Billions in COVID-19 recovery funds going to 12 EU countries, Hungary doesn't make the cut
Toni Waterman in Brussels


The money tap is about to be turned on after European finance ministers greenlit the COVID-19 recovery plans of a dozen nations, marking a milestone in the bloc's recovery from the pandemic and in its experiment with financing joint debt.  

Italy and Spain, which are top beneficiaries of the program in terms of overall funding, were among the first batch of approvals.  

Austria, Belgium, Denmark, France, Germany, Greece, Latvia, Luxembourg, Portugal and Slovakia also received the final nod. These countries can now start signing grant and loan agreements for up to 13 percent pre-financing.  

EU Commissioner for Economics Paolo Gentiloni said the first "pre-financing disbursements" could come in the next few weeks.



Much of the money has been earmarked for green and digital initiatives.  

"EU money can now start to flow to finance much-needed reforms and investments in each of these countries," said Valdis Dombrovskis, executive vice-president of the EU Commission, after the finance ministers' meeting. "But this is only the start.

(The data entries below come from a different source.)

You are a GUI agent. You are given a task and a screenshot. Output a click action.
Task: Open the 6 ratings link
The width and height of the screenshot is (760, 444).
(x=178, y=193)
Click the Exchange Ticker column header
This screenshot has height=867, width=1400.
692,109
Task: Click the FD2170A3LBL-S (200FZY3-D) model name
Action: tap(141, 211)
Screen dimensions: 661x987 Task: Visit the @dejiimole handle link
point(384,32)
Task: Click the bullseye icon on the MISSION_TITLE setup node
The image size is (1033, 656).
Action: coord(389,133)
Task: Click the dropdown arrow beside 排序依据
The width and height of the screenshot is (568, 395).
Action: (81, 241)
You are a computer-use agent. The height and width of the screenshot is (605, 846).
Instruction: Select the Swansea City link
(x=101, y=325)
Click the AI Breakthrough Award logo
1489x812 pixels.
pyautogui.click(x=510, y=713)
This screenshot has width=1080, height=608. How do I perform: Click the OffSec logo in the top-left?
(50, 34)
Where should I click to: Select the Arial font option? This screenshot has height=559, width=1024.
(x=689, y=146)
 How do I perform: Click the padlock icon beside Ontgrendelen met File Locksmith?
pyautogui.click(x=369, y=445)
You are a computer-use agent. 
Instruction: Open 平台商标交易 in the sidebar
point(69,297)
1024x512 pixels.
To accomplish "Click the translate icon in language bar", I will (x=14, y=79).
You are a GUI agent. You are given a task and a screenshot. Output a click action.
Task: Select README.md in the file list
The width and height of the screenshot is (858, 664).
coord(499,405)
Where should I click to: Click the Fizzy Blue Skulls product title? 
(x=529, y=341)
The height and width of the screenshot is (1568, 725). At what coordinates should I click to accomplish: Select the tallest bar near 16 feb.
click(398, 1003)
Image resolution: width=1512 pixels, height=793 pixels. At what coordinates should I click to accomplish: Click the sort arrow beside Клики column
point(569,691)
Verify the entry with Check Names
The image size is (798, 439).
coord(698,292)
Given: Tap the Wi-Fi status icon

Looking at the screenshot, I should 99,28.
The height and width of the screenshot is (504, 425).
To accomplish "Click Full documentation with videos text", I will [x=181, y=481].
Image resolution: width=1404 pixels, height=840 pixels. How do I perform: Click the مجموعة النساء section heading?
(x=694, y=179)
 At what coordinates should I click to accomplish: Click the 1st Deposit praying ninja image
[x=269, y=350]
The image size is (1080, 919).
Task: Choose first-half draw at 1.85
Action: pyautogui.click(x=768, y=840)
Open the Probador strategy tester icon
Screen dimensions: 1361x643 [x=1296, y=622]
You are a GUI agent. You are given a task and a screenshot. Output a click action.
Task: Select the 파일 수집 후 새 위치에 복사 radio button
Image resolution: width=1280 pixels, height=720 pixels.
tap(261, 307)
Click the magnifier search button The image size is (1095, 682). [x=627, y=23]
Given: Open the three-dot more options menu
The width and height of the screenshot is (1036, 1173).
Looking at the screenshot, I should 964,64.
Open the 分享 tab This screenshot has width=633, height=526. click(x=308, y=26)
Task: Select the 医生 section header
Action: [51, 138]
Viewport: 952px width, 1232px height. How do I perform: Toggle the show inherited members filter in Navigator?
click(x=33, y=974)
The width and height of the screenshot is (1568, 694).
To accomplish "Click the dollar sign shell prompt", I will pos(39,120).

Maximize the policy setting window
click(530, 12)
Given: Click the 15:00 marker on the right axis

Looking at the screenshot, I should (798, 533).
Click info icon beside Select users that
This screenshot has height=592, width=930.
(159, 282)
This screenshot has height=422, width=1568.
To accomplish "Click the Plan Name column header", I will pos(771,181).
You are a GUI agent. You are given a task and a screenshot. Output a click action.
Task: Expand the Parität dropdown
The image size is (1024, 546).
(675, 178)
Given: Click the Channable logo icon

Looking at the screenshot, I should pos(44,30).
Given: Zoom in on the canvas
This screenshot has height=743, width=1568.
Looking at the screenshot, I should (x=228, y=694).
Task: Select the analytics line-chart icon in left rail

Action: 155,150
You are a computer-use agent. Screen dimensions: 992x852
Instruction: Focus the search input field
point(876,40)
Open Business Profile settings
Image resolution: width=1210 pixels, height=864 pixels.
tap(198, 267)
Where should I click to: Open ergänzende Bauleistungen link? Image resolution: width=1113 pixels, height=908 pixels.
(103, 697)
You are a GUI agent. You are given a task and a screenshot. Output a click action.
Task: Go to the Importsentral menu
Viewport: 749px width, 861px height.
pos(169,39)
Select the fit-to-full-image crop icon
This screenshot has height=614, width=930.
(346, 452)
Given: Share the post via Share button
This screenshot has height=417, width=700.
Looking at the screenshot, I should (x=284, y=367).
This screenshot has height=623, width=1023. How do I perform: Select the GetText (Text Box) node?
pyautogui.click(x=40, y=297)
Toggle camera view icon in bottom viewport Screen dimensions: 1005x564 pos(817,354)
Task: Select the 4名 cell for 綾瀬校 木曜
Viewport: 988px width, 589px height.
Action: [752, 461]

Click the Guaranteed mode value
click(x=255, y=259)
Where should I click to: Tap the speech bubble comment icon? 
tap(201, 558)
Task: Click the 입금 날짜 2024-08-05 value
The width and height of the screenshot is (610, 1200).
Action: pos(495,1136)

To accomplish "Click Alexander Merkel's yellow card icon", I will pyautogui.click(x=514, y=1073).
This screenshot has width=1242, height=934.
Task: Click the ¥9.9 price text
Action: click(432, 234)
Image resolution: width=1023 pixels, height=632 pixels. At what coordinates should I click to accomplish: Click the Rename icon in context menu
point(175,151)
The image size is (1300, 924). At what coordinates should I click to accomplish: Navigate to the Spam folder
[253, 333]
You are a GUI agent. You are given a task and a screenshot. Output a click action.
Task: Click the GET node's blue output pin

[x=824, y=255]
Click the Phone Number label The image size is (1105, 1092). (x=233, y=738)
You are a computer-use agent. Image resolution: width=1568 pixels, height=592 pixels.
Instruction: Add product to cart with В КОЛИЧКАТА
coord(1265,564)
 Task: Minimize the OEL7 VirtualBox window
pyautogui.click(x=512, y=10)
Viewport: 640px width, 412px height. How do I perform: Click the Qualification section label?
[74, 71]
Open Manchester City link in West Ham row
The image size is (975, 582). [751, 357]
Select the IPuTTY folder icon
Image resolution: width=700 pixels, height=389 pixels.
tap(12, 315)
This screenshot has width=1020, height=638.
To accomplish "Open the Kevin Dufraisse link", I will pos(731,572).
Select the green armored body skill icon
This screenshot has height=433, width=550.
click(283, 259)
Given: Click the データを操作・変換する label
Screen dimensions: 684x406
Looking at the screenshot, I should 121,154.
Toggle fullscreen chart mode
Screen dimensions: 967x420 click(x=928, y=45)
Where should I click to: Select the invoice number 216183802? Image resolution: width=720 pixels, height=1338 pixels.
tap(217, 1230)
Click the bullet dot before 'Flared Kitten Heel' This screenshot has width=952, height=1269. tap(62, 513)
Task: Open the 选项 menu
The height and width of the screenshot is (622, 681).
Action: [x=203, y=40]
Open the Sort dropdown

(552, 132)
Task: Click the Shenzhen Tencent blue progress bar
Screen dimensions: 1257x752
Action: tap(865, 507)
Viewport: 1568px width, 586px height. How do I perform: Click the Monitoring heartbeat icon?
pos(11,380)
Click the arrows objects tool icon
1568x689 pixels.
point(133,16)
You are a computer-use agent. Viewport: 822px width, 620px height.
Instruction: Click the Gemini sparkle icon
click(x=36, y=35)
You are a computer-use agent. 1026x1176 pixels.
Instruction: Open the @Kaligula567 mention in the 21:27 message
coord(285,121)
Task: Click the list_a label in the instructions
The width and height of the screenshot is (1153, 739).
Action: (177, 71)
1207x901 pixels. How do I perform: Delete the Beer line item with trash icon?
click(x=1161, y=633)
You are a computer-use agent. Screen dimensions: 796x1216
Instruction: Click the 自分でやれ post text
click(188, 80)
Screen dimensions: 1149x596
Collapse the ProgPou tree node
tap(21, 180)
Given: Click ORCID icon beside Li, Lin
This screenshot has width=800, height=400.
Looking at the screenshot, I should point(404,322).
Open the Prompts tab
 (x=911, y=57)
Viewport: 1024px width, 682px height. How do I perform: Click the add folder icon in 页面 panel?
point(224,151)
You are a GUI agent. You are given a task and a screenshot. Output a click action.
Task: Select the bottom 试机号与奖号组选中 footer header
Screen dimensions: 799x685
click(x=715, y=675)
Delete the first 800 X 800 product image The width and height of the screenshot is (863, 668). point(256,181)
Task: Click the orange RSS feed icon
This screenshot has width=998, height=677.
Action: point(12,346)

Putting all plans into proper and rapid effect will be vital. Our shared priority is now to get these investments and reforms under way."

Future disbursements of the bloc's $886 billion COVID-19 recovery fund will take place later in the year or next year and will be contingent on nations reaching certain benchmarks in their recovery process.  

Billions of dollars in COVID-19 recovery funds will start flowing in a dozen EU economies within weeks. /AFP

Billions of dollars in COVID-19 recovery funds will start flowing in a dozen EU economies within weeks. /AFP


Brussels misses deadline to approve Hungary's recovery plan  

Twenty-five out of the 27 EU member states have submitted their recovery plans, although Poland, Sweden, Finland and Romania have asked for an extension. 

Finance Ministers could approve the remaining plans in the coming weeks. One plan hangs in limbo: Hungary's.  

The European Commission, which is the first to screen the proposals, missed a Monday deadline to approve Hungary's request for $8.5 billion in grants.  

Brussels says it's still analyzing the responses to a set of questions it had sent Budapest.  

"We are working constructively to conclude our assessment as fast as possible. Should our assessment require more weeks rather than days, we will propose to Hungary to agree on an extension of the two-month deadline," Commission spokesperson Arianna Podesta told journalists on Monday. 

Reports suggest there are concerns the corruption safeguards in Hungary's plans are insufficient.  

But the delay comes against the backdrop of a deepening rift between Budapest and Brussels over new "anti-LGBT+" legislation which has sparked outrage among many across the bloc, who see the law as yet another breach of EU values by Viktor Orban's right-wing government.